How does ploomber actually check if something is o...
# ask-anything
j
How does ploomber actually check if something is outdated? I have a function that is ALWAYS considered outdated, and it gives a spurious diff
Is there some way to freeze file version?
e
it stores the source code of the function and it compares it to the current one. it normalizes whitespace and ignores comments. can you show the spurious diff? what do you mean by freezing the file version?
j
how does it normalize whitespace?
That might be it
uhm sorry
vector_data = pd .read_csv
in the original file there is no space between "pd"
e
It runs autopep8, I don't think that's the problem. But let me do some digging. I'll send you some commands that you can run to debug the problem
j
I ran autopep8 and then ran black which I use for formatting, and black didn't detect any changes. But ploomber status says that code changed
e
Oh I see what the problem is. It happened before. I think black and autopep8 change the quotation marks; I remember someone having a problem when using black. Try skipping black and see if that fixes it. We still have to provide a long term solution since black is pretty popular
j
but when I run autopep8 it also doesn't change anything
I tried normalize_python from your codediffer and it returns code with these weird new whitespace, this is different from autopep8 normalization
or maybe you use some specific options?
e
alright, let me take a look at the source code
ok, can you run the task that's always marked as outdated, then execute:
Copy code
ploomber interact
then:
Copy code
# replace 'task-name' with the actual name
print(dag['task-name'].status(return_code_diff=True)['Code diff'])
and show me the output?
j
def train(
product,
upstream,
classes_to_use: List[str],
class_maping: Dict,
model: str,
model_parameters: Optional[Dict] = None,
search_type: Optional[str] = None,
parameters_search: Optional[Dict] = None,
cv: int = 5,
test_size: float = 0.2,
perform_data_scaling: bool = True,
):
model_path = str(product["model_path"])
vector_data = pd .read_csv(str(upstream["train.enrich_tif_metadata"]))

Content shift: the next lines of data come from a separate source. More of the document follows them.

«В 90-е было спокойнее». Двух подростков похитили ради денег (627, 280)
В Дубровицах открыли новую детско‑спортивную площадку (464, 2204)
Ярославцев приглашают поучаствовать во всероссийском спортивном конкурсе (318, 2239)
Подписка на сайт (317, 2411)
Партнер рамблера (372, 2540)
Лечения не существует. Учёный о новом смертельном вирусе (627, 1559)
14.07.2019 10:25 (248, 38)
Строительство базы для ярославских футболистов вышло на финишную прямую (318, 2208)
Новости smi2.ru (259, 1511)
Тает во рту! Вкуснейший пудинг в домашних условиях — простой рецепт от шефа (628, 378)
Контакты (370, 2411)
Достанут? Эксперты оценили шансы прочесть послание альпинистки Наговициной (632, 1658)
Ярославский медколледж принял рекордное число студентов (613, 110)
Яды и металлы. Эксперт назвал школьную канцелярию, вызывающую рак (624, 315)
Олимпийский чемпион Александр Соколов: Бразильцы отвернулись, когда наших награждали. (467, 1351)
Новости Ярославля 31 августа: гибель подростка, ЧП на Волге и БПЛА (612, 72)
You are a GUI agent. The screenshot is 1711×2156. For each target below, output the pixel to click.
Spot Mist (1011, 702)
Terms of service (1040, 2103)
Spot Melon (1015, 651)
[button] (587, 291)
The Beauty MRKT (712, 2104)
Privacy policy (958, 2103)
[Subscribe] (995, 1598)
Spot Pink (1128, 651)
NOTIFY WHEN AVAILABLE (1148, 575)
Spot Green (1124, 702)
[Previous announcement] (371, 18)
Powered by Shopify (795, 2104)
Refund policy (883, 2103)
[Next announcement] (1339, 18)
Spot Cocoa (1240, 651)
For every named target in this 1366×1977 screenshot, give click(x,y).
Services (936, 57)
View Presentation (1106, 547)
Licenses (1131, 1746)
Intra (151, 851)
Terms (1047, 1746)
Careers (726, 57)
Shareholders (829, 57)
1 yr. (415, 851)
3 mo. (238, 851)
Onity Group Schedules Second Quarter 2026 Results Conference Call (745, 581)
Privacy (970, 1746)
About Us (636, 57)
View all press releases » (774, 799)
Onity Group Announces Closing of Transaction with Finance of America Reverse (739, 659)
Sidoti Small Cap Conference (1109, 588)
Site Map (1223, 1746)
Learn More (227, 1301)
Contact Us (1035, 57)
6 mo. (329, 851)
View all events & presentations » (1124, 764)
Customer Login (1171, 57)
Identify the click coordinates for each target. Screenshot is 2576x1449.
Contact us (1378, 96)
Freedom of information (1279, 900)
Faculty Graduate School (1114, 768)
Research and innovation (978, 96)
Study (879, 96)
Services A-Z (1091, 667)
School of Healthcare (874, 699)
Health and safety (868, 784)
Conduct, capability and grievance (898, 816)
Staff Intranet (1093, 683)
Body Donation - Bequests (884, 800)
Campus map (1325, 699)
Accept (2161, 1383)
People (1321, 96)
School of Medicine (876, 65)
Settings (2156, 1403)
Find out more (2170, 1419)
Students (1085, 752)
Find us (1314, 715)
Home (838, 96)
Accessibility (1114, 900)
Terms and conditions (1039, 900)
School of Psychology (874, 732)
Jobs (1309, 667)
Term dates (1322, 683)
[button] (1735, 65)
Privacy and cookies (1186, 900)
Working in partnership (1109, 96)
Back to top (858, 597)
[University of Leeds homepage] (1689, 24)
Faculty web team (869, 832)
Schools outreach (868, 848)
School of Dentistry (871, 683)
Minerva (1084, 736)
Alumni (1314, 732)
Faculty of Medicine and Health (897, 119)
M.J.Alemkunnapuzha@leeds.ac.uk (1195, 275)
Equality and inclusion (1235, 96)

vector_data = process_labels(vector_data, classes_to_use, class_maping)
X = vector_data .drop(["labels", "filename"], axis=1).to_numpy()
y = vector_data["labels"].to_numpy()
X_train, X_test, y_train, y_test = model_selection .train_test_split(
X, y, test_size=test_size, random_state=42, stratify=y
)
logging .info("used metadata features")
logging .info(
[
col
for col in vector_data .columns
if "embedding"not in col and col not in ["labels", "filename"]
]
)
logging .info("also using embeddings")
if model_parameters is None:
model_parameters = {}
classifier = MODELS[model](**model_parameters)
if perform_data_scaling:
classifier = pipeline .make_pipeline(
preprocessing .StandardScaler(), classifier)
if search_type in PARAMETER_SEARCH_TYPES .keys():
logging .info("performing parameter search")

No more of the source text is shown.